Em pleno e tórrido Alentejo, parámos em família num restaurante com esplanada, boa pinta, bom menu (anunciado num cartaz de rua). Três empregados de mesa a servir 10 mesas, três experiências completamente diferentes: a nossa, muito circunspecta, pouco disponível para nos aliciar para um menu que prometia muito (ensopado, migas, borrego, cação) e desiludiu; a outra, rapariga dos seus 18-20 anos, muito solícita, na mesa ao lado, esforçava-se por traduzir para inglês o menu, os ingredientes, o modo de confecção. O terceiro empregado, seco, respondão, vira-se para um casal de brasileiros perguntando quando estes se acercaram de uma mesa para se sentarem “E para quê?”. Por momentos lembrei-me da série Fawlty Towers, onde o dono de um pequeno hotel na costa inglesa (Basil Fawlty, brilhantemente representado por John Cleese, dos Monty Python!) proporciona momentos hilariantes … de falta de chá!

Um mesmo restaurante, três experiências completamente distintas, que depois se reflectem nas críticas dos Tripadvisor e afins! Tivéssemos nós sido atendidos por um empregado diferente e a experiência poderia ter sido muito diferente. Tal como o Basil tratava os clientes conforme acordasse naquele dia, também depender tanto da sorte faz mal à reputação!

Estória 2

Escolhemos vários tipos de alojamentos: desde o alojamento local, passando pela residencial, turismo em espaço rural e hotel. Esta escolha proporciona logo à partida um caleidoscópio de sensações! Num destes alojamentos, em que os donos gerem a propriedade vivendo nela, fomos recebidos com quase indiferença, informados de que a piscina tinha tido um problema qualquer e vago, e de que não poderíamos usar uma parte da sala para o pequeno-almoço porque a mesa grande estava já posta e não fazia sentido ir sujar a outra… Sentimo-nos pequeninos, quase que virados para o canto e com umas orelhas grandes e postiças(!)

Estória 3

O Sr. L., anfitrião de uma bela casa numa recôndita aldeia alentejana, recebe-nos, convida-nos para jantar, faz o jantar na grelha, dá-nos bom vinho, conta-nos estórias, abre-se-nos o coração do Alentejo e dos alentejanos, ensina-nos o que é o receber maravilhosamente, provavelmente como mais ninguém no mundo!

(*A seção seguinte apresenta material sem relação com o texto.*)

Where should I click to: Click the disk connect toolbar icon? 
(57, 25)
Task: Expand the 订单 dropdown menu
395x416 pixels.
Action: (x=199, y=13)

Três casos, em três contextos e regiões distintas. Todos eles terão personalidade e qualificações diferentes. Os resultados para os clientes são também muito díspares. Inevitável, perguntarão os leitores. Eu diria que é evitável que se proporcionem tão más impressões num consumidor. Não quer isto dizer que tenha que haver qualquer tipo de servilismo por parte dos trabalhadores do alojamento e da restauração. Muito pelo contrário! Não se pode é esperar, que num sector que subiu nestes últimos anos ao lugar mais alto do Turismo mundial, o último dos elos desta cadeia – os trabalhadores – sejam sempre o mais fraco. Mais qualificação, menos precariedade, melhores salários correspondem sempre a melhor serviço. Algo que todos os intervenientes no sector – governo, sindicatos, confederações patronais e os próprios trabalhadores – têm varrido para debaixo do tapete! Há que arrumar e limpar a casa!